Sichów, 12 IV 1944
Kochanie,
otrzymałam wczoraj Twój szósty list i kartkę. Poprzednich pięć, jak i kartki, i pięć paczek otrzymałam w komplecie. W piątek o 12 wyjeżdżam stąd do Tarnowa, pociąg z Tarnowa wyjeżdża o 9 rano w sobotę. Będę w Sączu około 12 w południe. Pisz na: Stary Sącz, ul. Wiejska 23, u p. Dr Stanisławy Bruniewskiej. Od czasu jak zrobiła się pogoda, czuję się dobrze i prawie normalnie. Dziś wieś zaczęła wiosnę. Z wielkim wzruszeniem przypatrywałam się pierwszemu chłopu, kt[óry] orał, i starej kobiecie, która siała. Przynajmniej tych dwoje w tym strasznym świecie nie grzeszyło. Ignaś Balicki odpiłowuje zeschłe gałęzie jabłoni; po obu stronach kopią w ogródkach.
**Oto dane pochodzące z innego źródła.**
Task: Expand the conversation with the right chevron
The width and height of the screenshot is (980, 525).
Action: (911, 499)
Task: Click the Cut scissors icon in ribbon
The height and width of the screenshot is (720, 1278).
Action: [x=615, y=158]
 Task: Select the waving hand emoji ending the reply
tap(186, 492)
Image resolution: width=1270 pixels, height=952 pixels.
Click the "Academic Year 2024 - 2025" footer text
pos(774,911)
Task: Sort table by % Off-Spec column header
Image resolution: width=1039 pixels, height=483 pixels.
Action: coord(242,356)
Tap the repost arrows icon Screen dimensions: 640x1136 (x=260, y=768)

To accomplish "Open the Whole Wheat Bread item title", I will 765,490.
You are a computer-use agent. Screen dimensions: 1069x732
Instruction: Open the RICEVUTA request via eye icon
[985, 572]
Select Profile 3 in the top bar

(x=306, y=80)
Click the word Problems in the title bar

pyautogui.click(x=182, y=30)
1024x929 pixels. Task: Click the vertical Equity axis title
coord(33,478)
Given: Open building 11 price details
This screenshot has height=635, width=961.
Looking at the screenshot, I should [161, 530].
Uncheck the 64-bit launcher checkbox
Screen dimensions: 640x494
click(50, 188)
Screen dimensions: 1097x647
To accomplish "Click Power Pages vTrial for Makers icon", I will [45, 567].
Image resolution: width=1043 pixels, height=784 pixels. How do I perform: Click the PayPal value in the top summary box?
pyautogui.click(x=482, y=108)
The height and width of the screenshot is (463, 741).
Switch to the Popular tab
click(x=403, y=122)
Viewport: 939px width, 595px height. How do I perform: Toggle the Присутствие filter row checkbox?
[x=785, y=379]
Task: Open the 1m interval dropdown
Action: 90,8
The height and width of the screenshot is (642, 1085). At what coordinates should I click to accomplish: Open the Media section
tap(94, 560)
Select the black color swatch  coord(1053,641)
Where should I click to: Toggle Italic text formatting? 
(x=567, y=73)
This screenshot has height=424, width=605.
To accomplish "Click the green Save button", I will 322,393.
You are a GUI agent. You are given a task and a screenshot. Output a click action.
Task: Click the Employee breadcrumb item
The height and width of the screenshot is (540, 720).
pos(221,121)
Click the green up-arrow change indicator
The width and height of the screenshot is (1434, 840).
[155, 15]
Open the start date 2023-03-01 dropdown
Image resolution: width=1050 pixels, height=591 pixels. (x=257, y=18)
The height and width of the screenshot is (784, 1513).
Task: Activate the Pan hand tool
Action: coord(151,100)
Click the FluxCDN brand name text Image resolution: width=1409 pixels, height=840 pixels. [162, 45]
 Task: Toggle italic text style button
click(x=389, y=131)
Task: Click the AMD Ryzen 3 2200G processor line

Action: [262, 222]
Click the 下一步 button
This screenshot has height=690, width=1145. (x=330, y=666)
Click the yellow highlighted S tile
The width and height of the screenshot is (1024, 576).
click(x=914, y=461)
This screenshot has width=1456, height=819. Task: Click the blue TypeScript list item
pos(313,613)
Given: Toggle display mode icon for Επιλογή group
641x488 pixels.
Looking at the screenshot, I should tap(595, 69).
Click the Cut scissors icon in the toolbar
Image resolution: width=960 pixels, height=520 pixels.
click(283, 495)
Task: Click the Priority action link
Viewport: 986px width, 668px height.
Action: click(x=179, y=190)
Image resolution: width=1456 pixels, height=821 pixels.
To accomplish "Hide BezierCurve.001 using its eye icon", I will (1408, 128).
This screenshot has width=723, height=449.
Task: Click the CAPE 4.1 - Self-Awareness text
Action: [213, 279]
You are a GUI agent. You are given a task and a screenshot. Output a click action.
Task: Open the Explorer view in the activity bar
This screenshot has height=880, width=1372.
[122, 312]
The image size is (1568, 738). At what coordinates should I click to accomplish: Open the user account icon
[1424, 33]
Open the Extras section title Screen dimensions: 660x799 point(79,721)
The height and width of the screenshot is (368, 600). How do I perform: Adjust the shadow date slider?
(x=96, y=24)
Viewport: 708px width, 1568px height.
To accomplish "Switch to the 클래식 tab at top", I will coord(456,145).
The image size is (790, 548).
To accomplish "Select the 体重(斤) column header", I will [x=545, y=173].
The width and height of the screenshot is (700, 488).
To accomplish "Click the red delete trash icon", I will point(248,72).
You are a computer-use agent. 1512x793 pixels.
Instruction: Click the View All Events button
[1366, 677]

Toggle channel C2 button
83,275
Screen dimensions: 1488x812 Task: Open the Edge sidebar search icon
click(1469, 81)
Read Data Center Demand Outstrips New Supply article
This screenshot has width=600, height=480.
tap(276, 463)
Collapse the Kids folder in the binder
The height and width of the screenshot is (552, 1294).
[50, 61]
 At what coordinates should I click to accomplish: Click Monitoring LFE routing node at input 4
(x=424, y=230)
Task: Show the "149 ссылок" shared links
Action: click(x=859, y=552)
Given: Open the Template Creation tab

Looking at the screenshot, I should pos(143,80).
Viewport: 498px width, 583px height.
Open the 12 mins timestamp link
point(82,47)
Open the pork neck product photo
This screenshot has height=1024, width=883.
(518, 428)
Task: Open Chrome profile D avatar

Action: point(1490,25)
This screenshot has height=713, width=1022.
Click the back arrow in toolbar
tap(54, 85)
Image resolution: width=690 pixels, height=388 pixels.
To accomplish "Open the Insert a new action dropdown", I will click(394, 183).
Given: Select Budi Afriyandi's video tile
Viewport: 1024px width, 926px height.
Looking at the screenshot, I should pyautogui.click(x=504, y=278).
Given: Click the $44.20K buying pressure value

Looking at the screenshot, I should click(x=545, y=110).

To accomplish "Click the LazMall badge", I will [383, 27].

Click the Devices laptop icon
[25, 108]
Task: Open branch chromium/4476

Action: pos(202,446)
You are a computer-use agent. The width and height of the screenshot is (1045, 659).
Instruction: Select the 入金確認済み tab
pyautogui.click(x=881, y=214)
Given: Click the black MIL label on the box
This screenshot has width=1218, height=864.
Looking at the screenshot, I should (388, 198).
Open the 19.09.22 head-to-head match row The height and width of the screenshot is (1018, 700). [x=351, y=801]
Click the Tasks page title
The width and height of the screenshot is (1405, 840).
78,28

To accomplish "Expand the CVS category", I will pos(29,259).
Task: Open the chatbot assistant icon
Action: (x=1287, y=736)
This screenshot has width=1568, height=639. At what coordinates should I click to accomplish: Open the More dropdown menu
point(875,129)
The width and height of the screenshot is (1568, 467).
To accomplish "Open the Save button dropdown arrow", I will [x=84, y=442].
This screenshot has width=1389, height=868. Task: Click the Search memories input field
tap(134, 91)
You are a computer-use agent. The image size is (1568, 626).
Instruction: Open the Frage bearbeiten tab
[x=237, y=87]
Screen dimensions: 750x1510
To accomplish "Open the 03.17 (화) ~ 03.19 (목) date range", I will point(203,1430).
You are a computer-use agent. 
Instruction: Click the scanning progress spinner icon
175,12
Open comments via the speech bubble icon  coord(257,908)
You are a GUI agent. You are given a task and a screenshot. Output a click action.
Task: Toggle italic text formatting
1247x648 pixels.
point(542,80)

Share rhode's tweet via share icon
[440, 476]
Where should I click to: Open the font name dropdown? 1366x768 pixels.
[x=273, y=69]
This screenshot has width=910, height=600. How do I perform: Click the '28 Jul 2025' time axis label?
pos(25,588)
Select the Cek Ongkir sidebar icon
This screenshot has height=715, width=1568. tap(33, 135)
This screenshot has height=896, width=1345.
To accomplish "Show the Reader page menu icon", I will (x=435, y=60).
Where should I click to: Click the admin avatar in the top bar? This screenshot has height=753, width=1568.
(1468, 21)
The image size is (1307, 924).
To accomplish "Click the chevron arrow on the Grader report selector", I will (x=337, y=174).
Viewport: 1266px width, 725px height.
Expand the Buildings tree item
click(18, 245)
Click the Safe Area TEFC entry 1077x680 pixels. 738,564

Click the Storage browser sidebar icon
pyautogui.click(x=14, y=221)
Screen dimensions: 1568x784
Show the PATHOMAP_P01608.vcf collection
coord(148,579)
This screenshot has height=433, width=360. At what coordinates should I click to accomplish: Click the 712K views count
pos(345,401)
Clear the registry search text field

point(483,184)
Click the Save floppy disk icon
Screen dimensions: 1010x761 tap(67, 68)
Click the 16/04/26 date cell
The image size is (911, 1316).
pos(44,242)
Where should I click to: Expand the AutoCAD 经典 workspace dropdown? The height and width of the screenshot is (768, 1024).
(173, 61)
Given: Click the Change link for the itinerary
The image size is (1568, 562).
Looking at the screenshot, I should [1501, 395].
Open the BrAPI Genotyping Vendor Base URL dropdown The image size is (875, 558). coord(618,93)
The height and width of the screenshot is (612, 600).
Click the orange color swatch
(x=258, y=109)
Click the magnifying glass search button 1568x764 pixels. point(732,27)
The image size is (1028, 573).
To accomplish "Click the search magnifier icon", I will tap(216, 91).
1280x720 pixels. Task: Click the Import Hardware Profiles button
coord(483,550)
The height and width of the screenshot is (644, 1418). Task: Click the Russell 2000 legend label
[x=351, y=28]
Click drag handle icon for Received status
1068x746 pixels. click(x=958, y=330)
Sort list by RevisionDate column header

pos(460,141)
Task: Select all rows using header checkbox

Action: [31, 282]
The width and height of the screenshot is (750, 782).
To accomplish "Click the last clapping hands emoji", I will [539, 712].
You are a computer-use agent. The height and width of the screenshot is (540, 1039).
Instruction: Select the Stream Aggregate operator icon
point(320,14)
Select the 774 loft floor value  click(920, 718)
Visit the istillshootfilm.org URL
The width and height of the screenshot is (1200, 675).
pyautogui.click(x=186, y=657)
W południe najspokojniej w świecie przejechało dwóch jeźdźców przez wieś, pola, prosto do lasu. Wyglądali jak z ballady. Tu, w Stopnicy, o 15 km stąd jest skład „Społem”. Z Jędrzejowa do Sichowa jest ponad 100 km, dowiedz się zawczasu, czy auto mogłoby Cię odwieźć aż tu (to zużywa 60 litrów benzyny, co bez szofera kosztuje 1.800 zł), czy też tylko do Jędrzejowa, dokąd mogłabym pojechać naprzeciw Ciebie, co byłoby b[ardzo] wskazane i przyjechałybyśmy kolejką do Rytwian (9 godzin). Dowiedz się o tym i pisz na Sącz.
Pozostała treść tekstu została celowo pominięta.